According to Jean de Wavrin, the earliest indication that Warwick had turned to treason was in July 1467: Wavrin relates that Warwick was even at that time promising to make the young Duke of Clarence king in place of his brother. Certainly, though, by 1468 relations between Warwick and the King had deteriorated to such an extent that the earl was actively plotting against Edward. A captured Lancastrian messenger at the siege of Harlech Castle alleged that Warwick was not only conspiring against the King, but was even by now negotiating with Margaret of Anjou. As a result, Edward summoned the Earl to appear before the Royal council; Warwick refused to do so. A second royal demand for Warwick to attend upon Edward early in 1468 also met with a similar response.

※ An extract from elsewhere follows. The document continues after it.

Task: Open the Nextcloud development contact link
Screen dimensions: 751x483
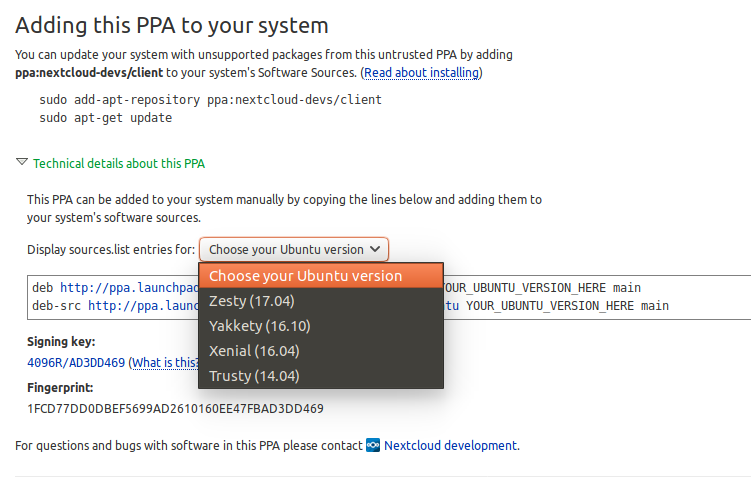Action: pos(450,445)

England at that time was less peaceful than the King would have wished, and there appears to have been a popular undercurrent of discontent; for example, a mob attacked and pillaged Earl Rivers' estates in Kent, with complaints about heavy levels of taxation being common. In the north, a group of malcontents gathered in arms and offered to fight with the Earl of Warwick. Whilst relations between the king and the Earl of Warwick appear to have improved slightly in 1468—for instance, both Warwick and John Neville regularly attended the Royal council, and the former also took part in the ceremonial departure of the king's sister, Margaret, who was to marry the duke of Burgundy that summer. Ross suggests that this was at least in part due to a failure of "political judgement" on the king's part.

Popular politics was not irrelevant in the 15th century: historian K. B. McFarlane noted that "with little to lose and grievances that were real enough" the common people were "easily incited to rebellion by magnates they admired", and Ross has suggested that the Earl of Warwick was both willing to exploit and capable of exploiting these feelings. In late April 1469 a large body of dissidents gathered under the leadership of one Robin of Redesdale in Yorkshire; however, Warwick's brother, John Neville, appears to have dispersed them with little trouble. Almost immediately, however, there was another, separate but larger gathering in the East Riding of Yorkshire, this time led by one Robin of Holderness. This rebellion may have been in support of the Percy family's traditional claim to the earldom of Northumberland; this group, too, was scattered by John Neville, and its leader beheaded in York. In the meantime, the remnants of Robin of Redesdale's original force had regrouped and re-emerged in Lancashire; this rising, at least, is generally considered by historians to have almost certainly been a Warwick construct. In any case, it gathered a large army around it, and included many retainers and men otherwise connected to the Neville family in Yorkshire, including Sir John Conyers, the son of Lord FitzHugh, and the Nevilles' own cousin, Sir Henry Neville; indeed it contained three Neville brothers-in-law.